> _Records for this exercise_

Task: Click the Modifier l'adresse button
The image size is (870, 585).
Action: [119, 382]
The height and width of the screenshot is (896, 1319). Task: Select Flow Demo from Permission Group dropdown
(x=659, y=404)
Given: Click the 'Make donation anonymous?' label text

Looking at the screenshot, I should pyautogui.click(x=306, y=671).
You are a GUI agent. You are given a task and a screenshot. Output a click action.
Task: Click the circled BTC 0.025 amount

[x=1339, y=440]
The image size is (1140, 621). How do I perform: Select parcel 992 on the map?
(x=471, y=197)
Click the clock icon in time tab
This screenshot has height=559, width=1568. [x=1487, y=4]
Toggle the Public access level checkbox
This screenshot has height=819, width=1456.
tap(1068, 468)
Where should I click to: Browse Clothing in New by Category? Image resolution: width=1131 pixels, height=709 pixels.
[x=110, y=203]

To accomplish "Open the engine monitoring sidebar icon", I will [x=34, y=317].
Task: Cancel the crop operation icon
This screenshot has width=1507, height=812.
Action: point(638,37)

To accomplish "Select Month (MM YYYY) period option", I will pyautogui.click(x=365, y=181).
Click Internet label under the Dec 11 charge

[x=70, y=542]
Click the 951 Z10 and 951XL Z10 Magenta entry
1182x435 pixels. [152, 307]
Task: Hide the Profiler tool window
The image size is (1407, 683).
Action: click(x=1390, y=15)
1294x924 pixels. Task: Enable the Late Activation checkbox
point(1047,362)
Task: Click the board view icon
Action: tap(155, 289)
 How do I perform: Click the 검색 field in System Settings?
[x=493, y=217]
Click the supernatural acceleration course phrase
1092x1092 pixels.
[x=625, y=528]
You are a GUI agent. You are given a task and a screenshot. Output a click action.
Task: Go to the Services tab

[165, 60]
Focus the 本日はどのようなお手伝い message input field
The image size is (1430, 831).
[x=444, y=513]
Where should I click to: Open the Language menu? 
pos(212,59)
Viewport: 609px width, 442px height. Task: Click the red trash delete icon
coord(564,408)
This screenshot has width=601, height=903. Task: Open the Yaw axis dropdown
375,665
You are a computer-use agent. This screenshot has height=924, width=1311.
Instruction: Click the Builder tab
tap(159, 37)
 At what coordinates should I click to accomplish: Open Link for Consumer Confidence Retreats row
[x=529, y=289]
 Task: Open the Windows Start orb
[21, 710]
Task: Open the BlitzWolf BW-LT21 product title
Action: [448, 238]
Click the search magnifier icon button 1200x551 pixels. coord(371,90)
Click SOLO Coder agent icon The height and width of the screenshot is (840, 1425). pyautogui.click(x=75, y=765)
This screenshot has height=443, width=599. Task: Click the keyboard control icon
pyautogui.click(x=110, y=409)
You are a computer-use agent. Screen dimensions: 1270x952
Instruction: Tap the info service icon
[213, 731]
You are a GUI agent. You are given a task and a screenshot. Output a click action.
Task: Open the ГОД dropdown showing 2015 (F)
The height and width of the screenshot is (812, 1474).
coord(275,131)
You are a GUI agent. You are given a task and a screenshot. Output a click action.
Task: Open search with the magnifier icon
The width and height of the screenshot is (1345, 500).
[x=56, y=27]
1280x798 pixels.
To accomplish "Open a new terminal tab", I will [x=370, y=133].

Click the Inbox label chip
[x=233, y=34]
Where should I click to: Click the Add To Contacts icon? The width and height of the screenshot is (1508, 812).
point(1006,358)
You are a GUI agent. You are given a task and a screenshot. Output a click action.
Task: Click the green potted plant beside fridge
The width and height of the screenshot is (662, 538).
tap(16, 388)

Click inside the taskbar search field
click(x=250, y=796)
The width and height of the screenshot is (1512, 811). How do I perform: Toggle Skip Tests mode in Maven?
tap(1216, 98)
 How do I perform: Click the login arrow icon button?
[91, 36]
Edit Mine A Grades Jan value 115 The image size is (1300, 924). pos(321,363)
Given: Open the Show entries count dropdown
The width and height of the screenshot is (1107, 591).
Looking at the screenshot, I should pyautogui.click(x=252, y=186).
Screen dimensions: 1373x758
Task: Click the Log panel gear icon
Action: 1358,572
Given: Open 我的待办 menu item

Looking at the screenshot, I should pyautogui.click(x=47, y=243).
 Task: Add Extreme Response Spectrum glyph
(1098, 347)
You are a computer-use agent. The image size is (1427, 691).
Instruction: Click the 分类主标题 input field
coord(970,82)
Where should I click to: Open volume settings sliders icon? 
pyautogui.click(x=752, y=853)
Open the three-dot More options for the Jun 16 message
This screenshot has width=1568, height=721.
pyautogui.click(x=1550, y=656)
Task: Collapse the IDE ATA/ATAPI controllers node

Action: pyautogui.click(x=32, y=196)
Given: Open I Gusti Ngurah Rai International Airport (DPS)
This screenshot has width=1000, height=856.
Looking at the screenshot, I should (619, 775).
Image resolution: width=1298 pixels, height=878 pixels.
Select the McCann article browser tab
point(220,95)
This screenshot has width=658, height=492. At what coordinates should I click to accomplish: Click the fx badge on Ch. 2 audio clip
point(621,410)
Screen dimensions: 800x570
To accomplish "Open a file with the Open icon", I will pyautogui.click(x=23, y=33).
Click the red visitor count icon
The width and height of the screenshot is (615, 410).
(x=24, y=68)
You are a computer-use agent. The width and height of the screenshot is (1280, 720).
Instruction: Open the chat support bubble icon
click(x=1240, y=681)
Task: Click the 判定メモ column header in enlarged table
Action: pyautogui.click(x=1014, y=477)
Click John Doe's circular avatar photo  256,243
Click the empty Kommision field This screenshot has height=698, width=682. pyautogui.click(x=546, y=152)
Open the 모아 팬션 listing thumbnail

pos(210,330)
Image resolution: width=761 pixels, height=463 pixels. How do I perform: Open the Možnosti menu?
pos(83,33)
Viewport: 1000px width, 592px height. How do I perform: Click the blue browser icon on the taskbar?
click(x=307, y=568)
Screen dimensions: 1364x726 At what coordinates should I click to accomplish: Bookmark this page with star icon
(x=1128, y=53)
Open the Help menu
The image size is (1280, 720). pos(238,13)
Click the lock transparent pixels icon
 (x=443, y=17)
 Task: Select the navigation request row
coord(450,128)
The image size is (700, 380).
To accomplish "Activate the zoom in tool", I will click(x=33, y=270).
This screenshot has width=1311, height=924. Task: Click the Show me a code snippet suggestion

> _Work to complete_
Render every line of the listing above as a Markdown table with the columns Row and Line, numbering each non-blank line in order and leaving out blank lines.

> _Completed exercise_
| Row | Line |
|---|---|
| 1 | Task: Click the Modifier l'adresse button |
| 2 | The image size is (870, 585). |
| 3 | Action: [119, 382] |
| 4 | The height and width of the screenshot is (896, 1319). Task: Select Flow Demo from Permission Group dropdown |
| 5 | (x=659, y=404) |
| 6 | Given: Click the 'Make donation anonymous?' label text |
| 7 | Looking at the screenshot, I should pyautogui.click(x=306, y=671). |
| 8 | You are a GUI agent. You are given a task and a screenshot. Output a click action. |
| 9 | Task: Click the circled BTC 0.025 amount |
| 10 | [x=1339, y=440] |
| 11 | The image size is (1140, 621). How do I perform: Select parcel 992 on the map? |
| 12 | (x=471, y=197) |
| 13 | Click the clock icon in time tab |
| 14 | This screenshot has height=559, width=1568. [x=1487, y=4] |
| 15 | Toggle the Public access level checkbox |
| 16 | This screenshot has height=819, width=1456. |
| 17 | tap(1068, 468) |
| 18 | Where should I click to: Browse Clothing in New by Category? Image resolution: width=1131 pixels, height=709 pixels. |
| 19 | [x=110, y=203] |
| 20 | To accomplish "Open the engine monitoring sidebar icon", I will [x=34, y=317]. |
| 21 | Task: Cancel the crop operation icon |
| 22 | This screenshot has width=1507, height=812. |
| 23 | Action: point(638,37) |
| 24 | To accomplish "Select Month (MM YYYY) period option", I will pyautogui.click(x=365, y=181). |
| 25 | Click Internet label under the Dec 11 charge |
| 26 | [x=70, y=542] |
| 27 | Click the 951 Z10 and 951XL Z10 Magenta entry |
| 28 | 1182x435 pixels. [152, 307] |
| 29 | Task: Hide the Profiler tool window |
| 30 | The image size is (1407, 683). |
| 31 | Action: click(x=1390, y=15) |
| 32 | 1294x924 pixels. Task: Enable the Late Activation checkbox |
| 33 | point(1047,362) |
| 34 | Task: Click the board view icon |
| 35 | Action: tap(155, 289) |
| 36 |  How do I perform: Click the 검색 field in System Settings? |
| 37 | [x=493, y=217] |
| 38 | Click the supernatural acceleration course phrase |
| 39 | 1092x1092 pixels. |
| 40 | [x=625, y=528] |
| 41 | You are a GUI agent. You are given a task and a screenshot. Output a click action. |
| 42 | Task: Go to the Services tab |
| 43 | [165, 60] |
| 44 | Focus the 本日はどのようなお手伝い message input field |
| 45 | The image size is (1430, 831). |
| 46 | [x=444, y=513] |
| 47 | Where should I click to: Open the Language menu?  |
| 48 | pos(212,59) |
| 49 | Viewport: 609px width, 442px height. Task: Click the red trash delete icon |
| 50 | coord(564,408) |
| 51 | This screenshot has width=601, height=903. Task: Open the Yaw axis dropdown |
| 52 | 375,665 |
| 53 | You are a computer-use agent. This screenshot has height=924, width=1311. |
| 54 | Instruction: Click the Builder tab |
| 55 | tap(159, 37) |
| 56 |  At what coordinates should I click to accomplish: Open Link for Consumer Confidence Retreats row |
| 57 | [x=529, y=289] |
| 58 |  Task: Open the Windows Start orb |
| 59 | [21, 710] |
| 60 | Task: Open the BlitzWolf BW-LT21 product title |
| 61 | Action: [448, 238] |
| 62 | Click the search magnifier icon button 1200x551 pixels. coord(371,90) |
| 63 | Click SOLO Coder agent icon The height and width of the screenshot is (840, 1425). pyautogui.click(x=75, y=765) |
| 64 | This screenshot has height=443, width=599. Task: Click the keyboard control icon |
| 65 | pyautogui.click(x=110, y=409) |
| 66 | You are a computer-use agent. Screen dimensions: 1270x952 |
| 67 | Instruction: Tap the info service icon |
| 68 | [213, 731] |
| 69 | You are a GUI agent. You are given a task and a screenshot. Output a click action. |
| 70 | Task: Open the ГОД dropdown showing 2015 (F) |
| 71 | The height and width of the screenshot is (812, 1474). |
| 72 | coord(275,131) |
| 73 | You are a GUI agent. You are given a task and a screenshot. Output a click action. |
| 74 | Task: Open search with the magnifier icon |
| 75 | The width and height of the screenshot is (1345, 500). |
| 76 | [x=56, y=27] |
| 77 | 1280x798 pixels. |
| 78 | To accomplish "Open a new terminal tab", I will [x=370, y=133]. |
| 79 | Click the Inbox label chip |
| 80 | [x=233, y=34] |
| 81 | Where should I click to: Click the Add To Contacts icon? The width and height of the screenshot is (1508, 812). |
| 82 | point(1006,358) |
| 83 | You are a GUI agent. You are given a task and a screenshot. Output a click action. |
| 84 | Task: Click the green potted plant beside fridge |
| 85 | The width and height of the screenshot is (662, 538). |
| 86 | tap(16, 388) |
| 87 | Click inside the taskbar search field |
| 88 | click(x=250, y=796) |
| 89 | The width and height of the screenshot is (1512, 811). How do I perform: Toggle Skip Tests mode in Maven? |
| 90 | tap(1216, 98) |
| 91 |  How do I perform: Click the login arrow icon button? |
| 92 | [91, 36] |
| 93 | Edit Mine A Grades Jan value 115 The image size is (1300, 924). pos(321,363) |
| 94 | Given: Open the Show entries count dropdown |
| 95 | The width and height of the screenshot is (1107, 591). |
| 96 | Looking at the screenshot, I should pyautogui.click(x=252, y=186). |
| 97 | Screen dimensions: 1373x758 |
| 98 | Task: Click the Log panel gear icon |
| 99 | Action: 1358,572 |
| 100 | Given: Open 我的待办 menu item |
| 101 | Looking at the screenshot, I should pyautogui.click(x=47, y=243). |
| 102 |  Task: Add Extreme Response Spectrum glyph |
| 103 | (1098, 347) |
| 104 | You are a computer-use agent. The image size is (1427, 691). |
| 105 | Instruction: Click the 分类主标题 input field |
| 106 | coord(970,82) |
| 107 | Where should I click to: Open volume settings sliders icon?  |
| 108 | pyautogui.click(x=752, y=853) |
| 109 | Open the three-dot More options for the Jun 16 message |
| 110 | This screenshot has width=1568, height=721. |
| 111 | pyautogui.click(x=1550, y=656) |
| 112 | Task: Collapse the IDE ATA/ATAPI controllers node |
| 113 | Action: pyautogui.click(x=32, y=196) |
| 114 | Given: Open I Gusti Ngurah Rai International Airport (DPS) |
| 115 | This screenshot has width=1000, height=856. |
| 116 | Looking at the screenshot, I should (619, 775). |
| 117 | Image resolution: width=1298 pixels, height=878 pixels. |
| 118 | Select the McCann article browser tab |
| 119 | point(220,95) |
| 120 | This screenshot has width=658, height=492. At what coordinates should I click to accomplish: Click the fx badge on Ch. 2 audio clip |
| 121 | point(621,410) |
| 122 | Screen dimensions: 800x570 |
| 123 | To accomplish "Open a file with the Open icon", I will pyautogui.click(x=23, y=33). |
| 124 | Click the red visitor count icon |
| 125 | The width and height of the screenshot is (615, 410). |
| 126 | (x=24, y=68) |
| 127 | You are a computer-use agent. The width and height of the screenshot is (1280, 720). |
| 128 | Instruction: Open the chat support bubble icon |
| 129 | click(x=1240, y=681) |
| 130 | Task: Click the 判定メモ column header in enlarged table |
| 131 | Action: pyautogui.click(x=1014, y=477) |
| 132 | Click John Doe's circular avatar photo  256,243 |
| 133 | Click the empty Kommision field This screenshot has height=698, width=682. pyautogui.click(x=546, y=152) |
| 134 | Open the 모아 팬션 listing thumbnail |
| 135 | pos(210,330) |
| 136 | Image resolution: width=761 pixels, height=463 pixels. How do I perform: Open the Možnosti menu? |
| 137 | pos(83,33) |
| 138 | Viewport: 1000px width, 592px height. How do I perform: Click the blue browser icon on the taskbar? |
| 139 | click(x=307, y=568) |
| 140 | Screen dimensions: 1364x726 At what coordinates should I click to accomplish: Bookmark this page with star icon |
| 141 | (x=1128, y=53) |
| 142 | Open the Help menu |
| 143 | The image size is (1280, 720). pos(238,13) |
| 144 | Click the lock transparent pixels icon |
| 145 |  (x=443, y=17) |
| 146 |  Task: Select the navigation request row |
| 147 | coord(450,128) |
| 148 | The image size is (700, 380). |
| 149 | To accomplish "Activate the zoom in tool", I will click(x=33, y=270). |
| 150 | This screenshot has width=1311, height=924. Task: Click the Show me a code snippet suggestion |